I devise myself a peso plan, for the trip in general—food and stuff—but especially for my feet. I announce this foot part to my family in an offhand way. “The stones of the milpita are bruising my feet,” I say. (Around this time I begin to limp, just slight slight, not drastically.) Of course my feet are like hog leather from these twelve mostly barefoot years of my life. My feet have known sandals, especially at school, for teacher respect. But they prefer to be free. I look down at them, as if they were utterly black and blue as a Oaxaca storm—and tender as new corn. Maybe I even whine, from the supposed pain. “I need tennis shoes” is how I end the scene. I cannot go barefoot on the train.

How can anybody of this tough and centuries-upon-this-land family believe such words? Such ridiculosities. I do not know. Maybe in this moment the angels of Los Angeles have gathered to watch over me. Or maybe more local angels. Anyway—a miracle!—my family agrees to shoes if any to fit me can be found.

If such tennis shoes exist I am to earn them. And I will. To do this thing I become Resolve itself.

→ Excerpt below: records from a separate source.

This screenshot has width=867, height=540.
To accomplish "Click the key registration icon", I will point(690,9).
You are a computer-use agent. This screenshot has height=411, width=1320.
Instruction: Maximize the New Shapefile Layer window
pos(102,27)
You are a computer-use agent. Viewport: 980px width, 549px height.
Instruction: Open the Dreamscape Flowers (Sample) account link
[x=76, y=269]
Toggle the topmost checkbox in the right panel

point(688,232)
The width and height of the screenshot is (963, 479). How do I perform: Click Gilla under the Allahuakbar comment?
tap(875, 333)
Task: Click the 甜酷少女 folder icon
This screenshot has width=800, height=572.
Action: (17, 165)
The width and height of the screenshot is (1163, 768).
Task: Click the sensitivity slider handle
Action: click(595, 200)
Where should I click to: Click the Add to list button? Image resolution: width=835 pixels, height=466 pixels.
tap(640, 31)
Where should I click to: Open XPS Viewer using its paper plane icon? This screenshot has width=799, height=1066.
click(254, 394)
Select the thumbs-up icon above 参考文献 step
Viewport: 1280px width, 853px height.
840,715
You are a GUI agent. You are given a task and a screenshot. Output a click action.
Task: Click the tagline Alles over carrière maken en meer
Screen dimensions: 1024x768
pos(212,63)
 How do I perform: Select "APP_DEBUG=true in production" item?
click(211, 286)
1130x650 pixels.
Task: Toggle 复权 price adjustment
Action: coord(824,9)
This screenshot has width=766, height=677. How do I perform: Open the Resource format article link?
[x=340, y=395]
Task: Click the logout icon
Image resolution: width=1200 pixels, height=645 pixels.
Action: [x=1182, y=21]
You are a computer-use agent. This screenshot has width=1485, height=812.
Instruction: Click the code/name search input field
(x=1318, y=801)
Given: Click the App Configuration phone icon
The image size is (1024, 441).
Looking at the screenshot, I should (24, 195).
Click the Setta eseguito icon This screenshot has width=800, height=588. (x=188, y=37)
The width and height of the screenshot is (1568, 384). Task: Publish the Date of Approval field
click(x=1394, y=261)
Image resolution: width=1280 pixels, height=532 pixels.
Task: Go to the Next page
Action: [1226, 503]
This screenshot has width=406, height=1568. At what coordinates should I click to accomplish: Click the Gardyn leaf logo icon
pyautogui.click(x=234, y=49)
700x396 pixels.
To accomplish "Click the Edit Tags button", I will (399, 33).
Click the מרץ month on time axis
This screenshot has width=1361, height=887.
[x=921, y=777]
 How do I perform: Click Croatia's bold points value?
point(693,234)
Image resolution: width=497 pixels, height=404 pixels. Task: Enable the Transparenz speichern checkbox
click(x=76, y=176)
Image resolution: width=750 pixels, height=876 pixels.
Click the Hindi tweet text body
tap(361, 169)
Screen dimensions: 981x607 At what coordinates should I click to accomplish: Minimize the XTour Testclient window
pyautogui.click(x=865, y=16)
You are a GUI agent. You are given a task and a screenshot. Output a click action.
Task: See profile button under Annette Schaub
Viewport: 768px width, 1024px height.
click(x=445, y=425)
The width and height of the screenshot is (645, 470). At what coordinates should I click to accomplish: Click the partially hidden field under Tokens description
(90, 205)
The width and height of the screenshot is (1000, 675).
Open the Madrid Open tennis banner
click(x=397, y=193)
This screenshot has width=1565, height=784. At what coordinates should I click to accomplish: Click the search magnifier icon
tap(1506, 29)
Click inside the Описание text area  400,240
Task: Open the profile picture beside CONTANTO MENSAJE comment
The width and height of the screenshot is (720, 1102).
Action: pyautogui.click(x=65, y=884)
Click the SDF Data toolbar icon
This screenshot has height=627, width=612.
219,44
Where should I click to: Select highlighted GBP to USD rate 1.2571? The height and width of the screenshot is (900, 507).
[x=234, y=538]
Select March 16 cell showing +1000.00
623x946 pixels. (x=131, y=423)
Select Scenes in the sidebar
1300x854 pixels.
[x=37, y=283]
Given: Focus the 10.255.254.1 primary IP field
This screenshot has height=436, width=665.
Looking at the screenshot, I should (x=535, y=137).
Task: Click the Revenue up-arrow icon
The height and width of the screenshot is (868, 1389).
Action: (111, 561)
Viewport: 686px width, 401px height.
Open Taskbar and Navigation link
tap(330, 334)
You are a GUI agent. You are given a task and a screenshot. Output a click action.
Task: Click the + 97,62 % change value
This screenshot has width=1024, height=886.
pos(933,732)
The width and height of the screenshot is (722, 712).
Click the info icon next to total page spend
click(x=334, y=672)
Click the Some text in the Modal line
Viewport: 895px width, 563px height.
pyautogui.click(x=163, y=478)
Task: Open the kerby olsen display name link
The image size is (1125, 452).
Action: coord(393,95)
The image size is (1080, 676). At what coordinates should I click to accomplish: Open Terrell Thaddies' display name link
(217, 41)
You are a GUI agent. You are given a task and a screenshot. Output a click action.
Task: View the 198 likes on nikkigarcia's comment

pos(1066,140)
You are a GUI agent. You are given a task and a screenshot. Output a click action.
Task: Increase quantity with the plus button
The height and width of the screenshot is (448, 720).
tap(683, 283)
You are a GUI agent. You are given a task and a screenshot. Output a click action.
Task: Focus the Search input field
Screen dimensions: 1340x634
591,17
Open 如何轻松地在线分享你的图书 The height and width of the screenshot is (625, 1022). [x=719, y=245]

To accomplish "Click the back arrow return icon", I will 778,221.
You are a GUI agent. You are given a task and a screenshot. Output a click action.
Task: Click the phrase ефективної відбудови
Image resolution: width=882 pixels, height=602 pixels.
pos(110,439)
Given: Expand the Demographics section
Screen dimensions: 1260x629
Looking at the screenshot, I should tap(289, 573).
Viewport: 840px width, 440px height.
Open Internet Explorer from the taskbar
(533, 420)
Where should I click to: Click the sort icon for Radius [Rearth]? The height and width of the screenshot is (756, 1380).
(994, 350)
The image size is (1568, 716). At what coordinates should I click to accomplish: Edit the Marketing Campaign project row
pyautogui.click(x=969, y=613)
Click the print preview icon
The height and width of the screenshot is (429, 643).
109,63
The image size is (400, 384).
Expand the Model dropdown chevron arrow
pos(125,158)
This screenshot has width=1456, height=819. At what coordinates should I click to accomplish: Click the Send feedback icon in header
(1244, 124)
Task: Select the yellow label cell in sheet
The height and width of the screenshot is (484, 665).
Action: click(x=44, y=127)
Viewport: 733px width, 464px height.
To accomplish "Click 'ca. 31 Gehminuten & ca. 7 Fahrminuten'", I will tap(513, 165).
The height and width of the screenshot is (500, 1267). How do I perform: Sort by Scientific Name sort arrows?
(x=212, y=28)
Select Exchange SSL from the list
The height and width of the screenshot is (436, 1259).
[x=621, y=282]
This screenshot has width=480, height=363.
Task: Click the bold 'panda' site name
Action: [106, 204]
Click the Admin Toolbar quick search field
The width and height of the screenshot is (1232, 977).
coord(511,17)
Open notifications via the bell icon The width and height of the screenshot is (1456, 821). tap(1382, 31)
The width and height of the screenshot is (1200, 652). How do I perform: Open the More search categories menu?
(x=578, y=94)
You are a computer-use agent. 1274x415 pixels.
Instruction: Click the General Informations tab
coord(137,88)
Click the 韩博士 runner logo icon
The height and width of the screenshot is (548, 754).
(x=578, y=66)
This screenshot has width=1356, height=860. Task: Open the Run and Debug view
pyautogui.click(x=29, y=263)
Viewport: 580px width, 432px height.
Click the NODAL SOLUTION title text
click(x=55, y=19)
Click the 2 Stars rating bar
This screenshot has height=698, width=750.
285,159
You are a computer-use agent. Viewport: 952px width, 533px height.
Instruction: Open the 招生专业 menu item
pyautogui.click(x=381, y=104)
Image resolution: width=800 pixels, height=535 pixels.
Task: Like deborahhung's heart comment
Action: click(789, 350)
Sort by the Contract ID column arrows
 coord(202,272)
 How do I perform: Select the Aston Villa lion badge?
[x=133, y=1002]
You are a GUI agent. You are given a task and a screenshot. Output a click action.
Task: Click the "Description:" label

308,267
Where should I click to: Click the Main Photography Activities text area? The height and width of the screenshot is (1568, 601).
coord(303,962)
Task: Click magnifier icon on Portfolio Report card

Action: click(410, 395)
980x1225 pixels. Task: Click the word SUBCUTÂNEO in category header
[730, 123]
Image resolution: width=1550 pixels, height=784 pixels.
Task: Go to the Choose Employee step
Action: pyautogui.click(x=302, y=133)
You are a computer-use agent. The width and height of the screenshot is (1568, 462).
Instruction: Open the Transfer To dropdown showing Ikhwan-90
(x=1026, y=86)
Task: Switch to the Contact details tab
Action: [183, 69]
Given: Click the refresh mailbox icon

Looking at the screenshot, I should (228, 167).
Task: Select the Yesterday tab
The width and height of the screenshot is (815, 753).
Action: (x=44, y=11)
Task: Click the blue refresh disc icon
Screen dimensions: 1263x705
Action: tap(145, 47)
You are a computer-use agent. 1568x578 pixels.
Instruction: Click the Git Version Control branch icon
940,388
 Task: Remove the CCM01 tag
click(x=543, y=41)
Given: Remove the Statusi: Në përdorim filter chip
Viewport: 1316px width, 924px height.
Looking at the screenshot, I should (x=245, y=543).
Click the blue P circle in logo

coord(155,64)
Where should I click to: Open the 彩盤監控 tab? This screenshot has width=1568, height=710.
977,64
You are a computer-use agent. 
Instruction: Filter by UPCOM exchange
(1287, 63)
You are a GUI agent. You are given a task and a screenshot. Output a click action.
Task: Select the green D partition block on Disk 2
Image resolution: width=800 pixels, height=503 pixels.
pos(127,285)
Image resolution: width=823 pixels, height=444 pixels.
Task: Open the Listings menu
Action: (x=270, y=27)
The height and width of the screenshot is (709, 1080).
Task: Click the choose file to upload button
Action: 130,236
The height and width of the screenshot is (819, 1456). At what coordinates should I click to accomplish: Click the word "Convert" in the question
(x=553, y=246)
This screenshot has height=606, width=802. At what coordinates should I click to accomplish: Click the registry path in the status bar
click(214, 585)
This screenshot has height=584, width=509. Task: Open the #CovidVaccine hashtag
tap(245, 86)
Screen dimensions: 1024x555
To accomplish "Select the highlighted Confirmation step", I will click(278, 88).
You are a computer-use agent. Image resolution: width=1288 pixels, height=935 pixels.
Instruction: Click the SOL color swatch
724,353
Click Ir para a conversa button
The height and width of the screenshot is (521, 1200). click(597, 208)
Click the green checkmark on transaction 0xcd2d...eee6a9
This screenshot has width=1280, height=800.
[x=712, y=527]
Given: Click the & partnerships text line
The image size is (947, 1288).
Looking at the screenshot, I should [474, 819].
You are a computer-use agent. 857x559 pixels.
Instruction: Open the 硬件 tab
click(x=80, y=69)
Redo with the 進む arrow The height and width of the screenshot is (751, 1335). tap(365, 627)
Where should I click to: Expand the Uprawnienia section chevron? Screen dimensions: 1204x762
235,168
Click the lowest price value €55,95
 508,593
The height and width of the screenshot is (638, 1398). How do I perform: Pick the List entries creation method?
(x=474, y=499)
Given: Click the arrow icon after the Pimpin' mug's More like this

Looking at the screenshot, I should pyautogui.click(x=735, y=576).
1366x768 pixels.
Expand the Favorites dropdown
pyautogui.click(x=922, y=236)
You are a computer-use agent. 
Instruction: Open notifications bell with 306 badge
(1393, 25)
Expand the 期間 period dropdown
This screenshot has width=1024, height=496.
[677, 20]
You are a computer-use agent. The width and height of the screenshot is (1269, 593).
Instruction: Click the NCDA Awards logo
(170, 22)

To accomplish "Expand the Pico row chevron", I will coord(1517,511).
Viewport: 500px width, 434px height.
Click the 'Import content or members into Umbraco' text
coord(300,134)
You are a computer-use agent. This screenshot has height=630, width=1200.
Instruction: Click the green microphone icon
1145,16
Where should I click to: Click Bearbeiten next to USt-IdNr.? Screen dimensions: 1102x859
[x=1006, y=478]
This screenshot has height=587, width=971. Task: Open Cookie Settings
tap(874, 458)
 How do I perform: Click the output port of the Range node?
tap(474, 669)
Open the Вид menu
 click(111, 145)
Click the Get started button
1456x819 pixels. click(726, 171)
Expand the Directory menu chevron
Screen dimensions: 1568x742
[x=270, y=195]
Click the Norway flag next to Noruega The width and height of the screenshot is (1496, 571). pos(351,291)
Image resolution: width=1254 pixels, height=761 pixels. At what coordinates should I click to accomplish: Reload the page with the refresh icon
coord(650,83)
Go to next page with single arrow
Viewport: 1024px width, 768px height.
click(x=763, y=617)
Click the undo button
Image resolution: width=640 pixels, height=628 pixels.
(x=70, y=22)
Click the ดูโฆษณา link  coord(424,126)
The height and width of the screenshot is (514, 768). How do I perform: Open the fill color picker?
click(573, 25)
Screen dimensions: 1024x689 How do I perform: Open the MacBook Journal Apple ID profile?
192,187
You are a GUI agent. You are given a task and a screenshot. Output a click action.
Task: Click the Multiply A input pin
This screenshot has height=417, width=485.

Shoes for my journey. I know of a pair. And I will have them—if they are still there.

Abue says not a word about my sudden need for shoes. But her eyes, how they speak. I am certain she knows my thinking.

These shoes I have seen, they are in the tiendita, little store, of what we call the pueblito, our village of San Juan. San Juan is so small a place, on any day I believe I could nearly spit its whole complete length.

At the heart of it is the tiendita. Here is where flows all news. When a messenger finds us, here is where we come running to receive our rare phone calls from Toño. Most people here have cell phones, but we do not. Papi likes the old ways and the silence of the fields. Phone calls cost money, besides.

When Toño calls we dash to the little store, then pass the owner’s cell phone around, all the family, and we talk fast fast as if to whoosh out everything to Toño in one breath. If I miss a phone call, I go off to be sad by myself.

The tiendita holds a collection of most beautifully disorganized items, both necessaries and “splurges for the soul,” as Abue puts it. On the walls are calendars with pictures. And everywhere there are signs with prices for the great jumble of items waiting to be bought. Foods like frijoles and papas, clothing, plows, tools, nails, machetes, ropes, leather goods, baskets, comales for the toasting of tortillas and such, cleaning rags, buckets, and jeans jeans jeans, which have taken over. The tiendita has dulces, sweets. Like Pingüinos and Gansitos, both little cakes, which I stare at long long whenever I go in. Probably the little cakes are a bit hard from staleness, but they would still taste good. Now and then we splurge on them. And the smells! Raw sugar, cinnamon, honey, chile. Each time I enter the tiendita the whole big fragrance overcomes me, nearly lifts my feet from the floor. Inside myself I float.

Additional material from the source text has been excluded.